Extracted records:
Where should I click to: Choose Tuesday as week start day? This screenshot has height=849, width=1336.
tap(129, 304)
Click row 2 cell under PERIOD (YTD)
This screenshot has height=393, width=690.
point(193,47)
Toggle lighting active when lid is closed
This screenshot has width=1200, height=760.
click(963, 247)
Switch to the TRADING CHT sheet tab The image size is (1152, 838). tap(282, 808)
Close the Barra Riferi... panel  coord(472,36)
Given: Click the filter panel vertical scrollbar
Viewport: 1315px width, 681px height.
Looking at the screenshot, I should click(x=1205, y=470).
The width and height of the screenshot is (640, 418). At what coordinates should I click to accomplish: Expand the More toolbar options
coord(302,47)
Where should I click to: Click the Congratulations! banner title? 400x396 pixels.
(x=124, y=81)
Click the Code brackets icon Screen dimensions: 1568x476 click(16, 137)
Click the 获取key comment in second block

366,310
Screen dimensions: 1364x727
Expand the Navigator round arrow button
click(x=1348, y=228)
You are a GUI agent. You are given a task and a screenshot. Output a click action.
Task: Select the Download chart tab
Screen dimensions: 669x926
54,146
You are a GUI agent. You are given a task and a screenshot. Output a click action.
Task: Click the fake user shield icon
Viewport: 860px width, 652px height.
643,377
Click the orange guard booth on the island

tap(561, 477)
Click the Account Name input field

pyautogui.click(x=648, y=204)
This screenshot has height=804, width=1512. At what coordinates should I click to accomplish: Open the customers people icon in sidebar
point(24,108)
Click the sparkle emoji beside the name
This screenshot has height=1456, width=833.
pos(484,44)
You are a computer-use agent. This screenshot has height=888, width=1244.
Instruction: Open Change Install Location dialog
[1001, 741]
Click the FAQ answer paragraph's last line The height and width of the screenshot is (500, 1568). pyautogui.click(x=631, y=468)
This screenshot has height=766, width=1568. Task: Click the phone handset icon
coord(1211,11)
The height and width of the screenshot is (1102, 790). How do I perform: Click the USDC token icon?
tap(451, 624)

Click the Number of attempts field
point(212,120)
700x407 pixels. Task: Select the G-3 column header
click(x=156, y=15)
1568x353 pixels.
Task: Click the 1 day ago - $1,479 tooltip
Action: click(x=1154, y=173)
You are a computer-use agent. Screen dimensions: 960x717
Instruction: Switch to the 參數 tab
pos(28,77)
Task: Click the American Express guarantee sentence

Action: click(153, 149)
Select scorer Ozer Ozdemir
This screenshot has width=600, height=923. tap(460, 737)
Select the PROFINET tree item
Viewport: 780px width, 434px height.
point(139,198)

What to do:
Beginning at the line that contains "You are a computer-use agent. This", reproduce every line down to the last line of the entries above, exactly and only those.

Task response:
You are a computer-use agent. This screenshot has height=888, width=1244.
Instruction: Open Change Install Location dialog
[1001, 741]
Click the FAQ answer paragraph's last line The height and width of the screenshot is (500, 1568). pyautogui.click(x=631, y=468)
This screenshot has height=766, width=1568. Task: Click the phone handset icon
coord(1211,11)
The height and width of the screenshot is (1102, 790). How do I perform: Click the USDC token icon?
tap(451, 624)

Click the Number of attempts field
point(212,120)
700x407 pixels. Task: Select the G-3 column header
click(x=156, y=15)
1568x353 pixels.
Task: Click the 1 day ago - $1,479 tooltip
Action: click(x=1154, y=173)
You are a computer-use agent. Screen dimensions: 960x717
Instruction: Switch to the 參數 tab
pos(28,77)
Task: Click the American Express guarantee sentence

Action: click(153, 149)
Select scorer Ozer Ozdemir
This screenshot has width=600, height=923. tap(460, 737)
Select the PROFINET tree item
Viewport: 780px width, 434px height.
point(139,198)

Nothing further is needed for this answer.